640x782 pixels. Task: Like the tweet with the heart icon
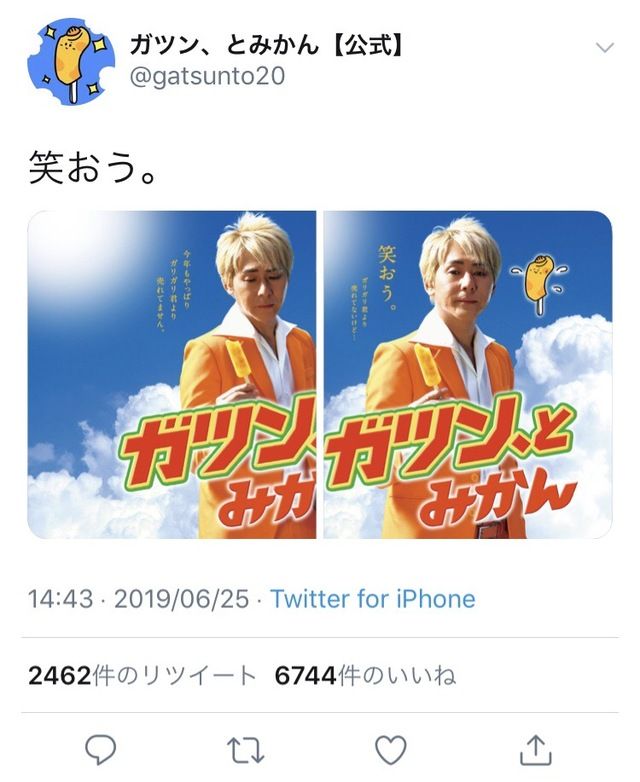391,750
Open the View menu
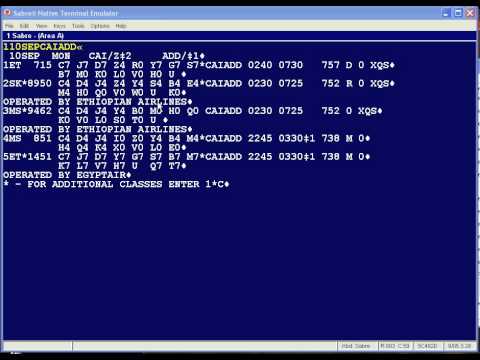Screen dimensions: 480x360 click(x=41, y=26)
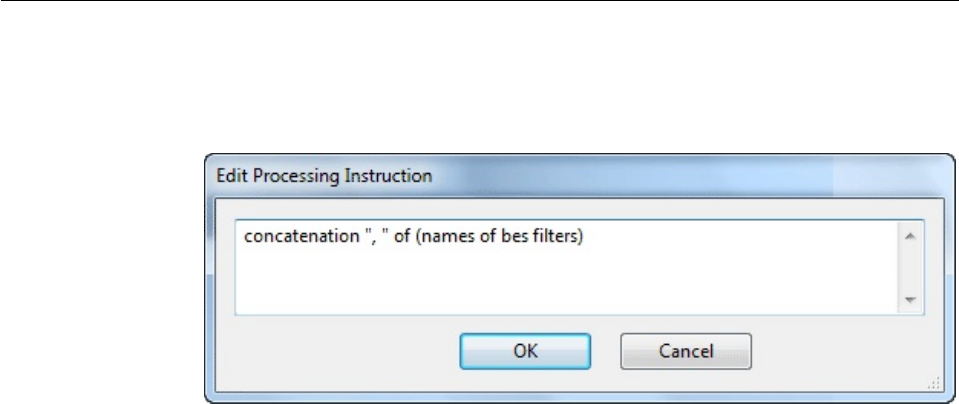Viewport: 959px width, 404px height.
Task: Click the empty title bar area at right
Action: 800,176
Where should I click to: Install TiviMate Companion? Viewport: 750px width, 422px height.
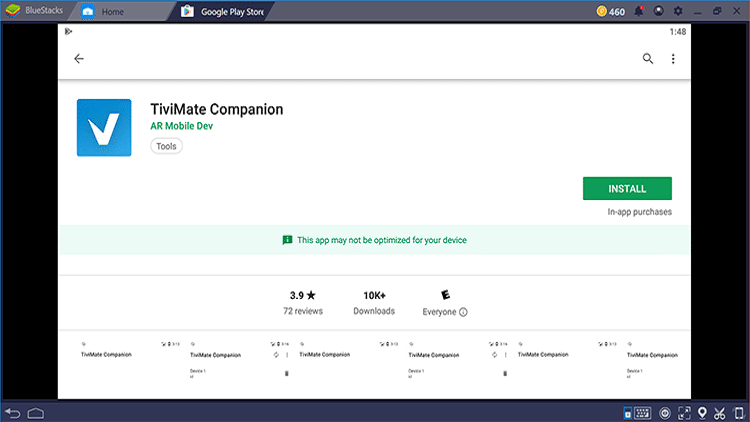(x=627, y=189)
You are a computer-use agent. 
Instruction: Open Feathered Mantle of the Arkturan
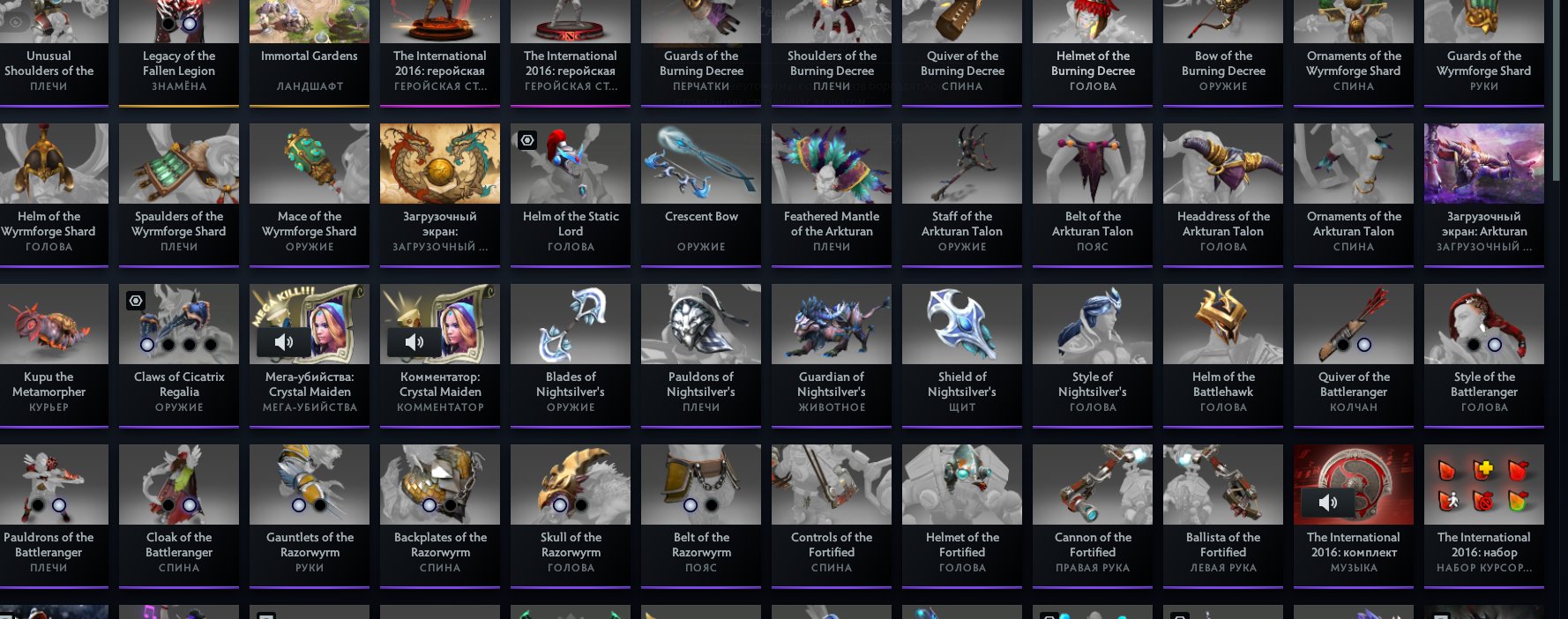click(832, 193)
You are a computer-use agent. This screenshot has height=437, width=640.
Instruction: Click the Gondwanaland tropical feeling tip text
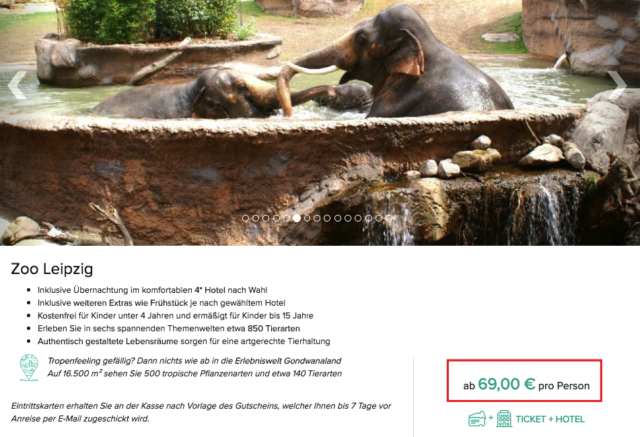pyautogui.click(x=194, y=367)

========================================================================

Return the data word for word without its pictures.

### Exercise solution:
640x782 pixels. Task: Like the tweet with the heart icon
391,750
Open the View menu
Screen dimensions: 480x360 click(x=41, y=26)
Viewport: 959px width, 404px height.
Task: Click the empty title bar area at right
Action: 800,176
Where should I click to: Install TiviMate Companion? Viewport: 750px width, 422px height.
(x=627, y=189)
You are a computer-use agent. 
Instruction: Open Feathered Mantle of the Arkturan
click(832, 193)
You are a computer-use agent. This screenshot has height=437, width=640.
Instruction: Click the Gondwanaland tropical feeling tip text
pyautogui.click(x=194, y=367)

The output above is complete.